* **Source data**
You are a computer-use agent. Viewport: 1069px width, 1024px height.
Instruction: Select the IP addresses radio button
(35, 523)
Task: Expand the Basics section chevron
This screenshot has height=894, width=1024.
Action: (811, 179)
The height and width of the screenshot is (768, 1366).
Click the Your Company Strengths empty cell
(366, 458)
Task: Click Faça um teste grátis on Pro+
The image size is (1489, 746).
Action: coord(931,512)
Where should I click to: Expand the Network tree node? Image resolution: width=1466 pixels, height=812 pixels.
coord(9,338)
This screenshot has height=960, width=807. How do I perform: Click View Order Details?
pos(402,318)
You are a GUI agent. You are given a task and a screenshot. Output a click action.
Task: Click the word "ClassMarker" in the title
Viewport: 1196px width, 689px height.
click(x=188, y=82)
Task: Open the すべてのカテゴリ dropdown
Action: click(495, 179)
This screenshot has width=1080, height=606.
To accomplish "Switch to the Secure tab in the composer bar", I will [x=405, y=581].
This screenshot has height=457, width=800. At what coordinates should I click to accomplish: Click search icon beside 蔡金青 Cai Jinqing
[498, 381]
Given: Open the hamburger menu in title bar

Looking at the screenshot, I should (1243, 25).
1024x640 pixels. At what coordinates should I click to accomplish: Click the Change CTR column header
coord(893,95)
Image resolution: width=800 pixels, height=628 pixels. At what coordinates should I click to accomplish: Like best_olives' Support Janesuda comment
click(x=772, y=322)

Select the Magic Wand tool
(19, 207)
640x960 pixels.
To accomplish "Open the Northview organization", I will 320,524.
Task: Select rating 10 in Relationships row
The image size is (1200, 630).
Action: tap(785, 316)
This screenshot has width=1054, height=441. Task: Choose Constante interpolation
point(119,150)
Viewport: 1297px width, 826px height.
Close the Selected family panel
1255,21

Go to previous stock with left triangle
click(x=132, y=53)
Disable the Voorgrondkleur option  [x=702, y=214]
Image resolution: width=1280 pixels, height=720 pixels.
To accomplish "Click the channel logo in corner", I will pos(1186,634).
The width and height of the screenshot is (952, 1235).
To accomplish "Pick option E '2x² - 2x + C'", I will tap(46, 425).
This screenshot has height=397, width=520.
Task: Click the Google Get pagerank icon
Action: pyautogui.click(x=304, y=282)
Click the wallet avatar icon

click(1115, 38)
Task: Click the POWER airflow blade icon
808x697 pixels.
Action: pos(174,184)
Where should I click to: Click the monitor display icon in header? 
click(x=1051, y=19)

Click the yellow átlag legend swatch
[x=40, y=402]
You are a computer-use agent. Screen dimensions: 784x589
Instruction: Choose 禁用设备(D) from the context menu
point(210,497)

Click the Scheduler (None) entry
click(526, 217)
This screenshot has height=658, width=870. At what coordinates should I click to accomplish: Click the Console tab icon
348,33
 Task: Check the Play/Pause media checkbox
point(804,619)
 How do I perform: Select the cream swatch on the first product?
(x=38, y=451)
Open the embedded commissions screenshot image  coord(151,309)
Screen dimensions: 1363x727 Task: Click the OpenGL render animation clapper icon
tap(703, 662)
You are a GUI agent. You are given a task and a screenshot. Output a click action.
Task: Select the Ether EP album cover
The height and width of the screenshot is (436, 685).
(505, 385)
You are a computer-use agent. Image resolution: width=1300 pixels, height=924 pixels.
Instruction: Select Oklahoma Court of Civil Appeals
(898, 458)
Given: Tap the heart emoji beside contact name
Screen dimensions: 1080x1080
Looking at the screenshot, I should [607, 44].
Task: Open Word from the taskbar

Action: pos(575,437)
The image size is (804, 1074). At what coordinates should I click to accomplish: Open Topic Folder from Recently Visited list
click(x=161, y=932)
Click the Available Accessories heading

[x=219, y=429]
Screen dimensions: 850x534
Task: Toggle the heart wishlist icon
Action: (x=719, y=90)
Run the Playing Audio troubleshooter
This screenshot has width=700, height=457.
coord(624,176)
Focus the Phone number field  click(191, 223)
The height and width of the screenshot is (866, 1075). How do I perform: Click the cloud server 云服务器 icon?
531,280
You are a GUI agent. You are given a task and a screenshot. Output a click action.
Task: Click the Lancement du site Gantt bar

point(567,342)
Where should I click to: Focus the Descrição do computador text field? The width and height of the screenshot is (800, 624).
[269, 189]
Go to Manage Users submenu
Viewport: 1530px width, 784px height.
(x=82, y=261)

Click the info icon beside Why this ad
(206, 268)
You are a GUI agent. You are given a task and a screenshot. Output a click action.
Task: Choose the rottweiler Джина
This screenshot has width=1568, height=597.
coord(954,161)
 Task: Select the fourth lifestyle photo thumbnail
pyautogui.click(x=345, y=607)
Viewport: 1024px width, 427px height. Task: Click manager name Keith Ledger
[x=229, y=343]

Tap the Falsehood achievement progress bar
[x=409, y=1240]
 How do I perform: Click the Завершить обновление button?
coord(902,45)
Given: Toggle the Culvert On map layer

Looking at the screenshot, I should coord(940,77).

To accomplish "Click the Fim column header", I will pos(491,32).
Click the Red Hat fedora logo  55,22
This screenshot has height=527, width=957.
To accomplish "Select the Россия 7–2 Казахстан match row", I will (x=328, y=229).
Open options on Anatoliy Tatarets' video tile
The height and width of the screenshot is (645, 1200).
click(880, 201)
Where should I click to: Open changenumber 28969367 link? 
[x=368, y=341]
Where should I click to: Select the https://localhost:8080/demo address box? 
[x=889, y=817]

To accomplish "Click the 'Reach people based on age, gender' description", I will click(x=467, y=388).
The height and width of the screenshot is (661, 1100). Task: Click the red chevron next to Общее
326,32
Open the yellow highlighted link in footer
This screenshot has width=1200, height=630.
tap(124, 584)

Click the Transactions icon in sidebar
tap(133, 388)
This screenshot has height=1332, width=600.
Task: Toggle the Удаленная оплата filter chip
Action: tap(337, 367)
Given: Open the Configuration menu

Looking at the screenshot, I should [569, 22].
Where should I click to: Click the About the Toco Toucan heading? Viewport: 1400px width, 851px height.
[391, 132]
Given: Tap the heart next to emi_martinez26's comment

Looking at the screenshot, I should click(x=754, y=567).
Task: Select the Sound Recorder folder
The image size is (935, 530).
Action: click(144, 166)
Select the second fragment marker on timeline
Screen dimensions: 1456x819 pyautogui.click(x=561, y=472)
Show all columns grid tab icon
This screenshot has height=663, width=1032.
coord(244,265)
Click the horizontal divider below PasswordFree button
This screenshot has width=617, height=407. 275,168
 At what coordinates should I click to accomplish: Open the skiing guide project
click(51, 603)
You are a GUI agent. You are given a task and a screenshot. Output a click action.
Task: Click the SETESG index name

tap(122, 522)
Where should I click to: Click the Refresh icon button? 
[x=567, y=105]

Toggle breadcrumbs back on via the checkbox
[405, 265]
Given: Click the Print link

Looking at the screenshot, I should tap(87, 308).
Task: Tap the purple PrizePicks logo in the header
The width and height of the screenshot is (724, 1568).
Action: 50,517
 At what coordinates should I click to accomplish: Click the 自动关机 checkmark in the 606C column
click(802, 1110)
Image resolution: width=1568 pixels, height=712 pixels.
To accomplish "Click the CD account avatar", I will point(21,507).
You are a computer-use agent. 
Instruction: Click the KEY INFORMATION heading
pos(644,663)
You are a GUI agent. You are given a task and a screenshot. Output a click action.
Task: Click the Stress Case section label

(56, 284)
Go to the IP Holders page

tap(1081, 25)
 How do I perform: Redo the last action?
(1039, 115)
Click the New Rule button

* **Task prompt**
Where a line in the entries holds "computer", copy that line.

* **Exercise answer**
You are a computer-use agent. Viewport: 1069px width, 1024px height.
You are a computer-use agent. Screen dimensions: 784x589
You are a computer-use agent. Image resolution: width=1300 pixels, height=924 pixels.
You are a computer-use agent. 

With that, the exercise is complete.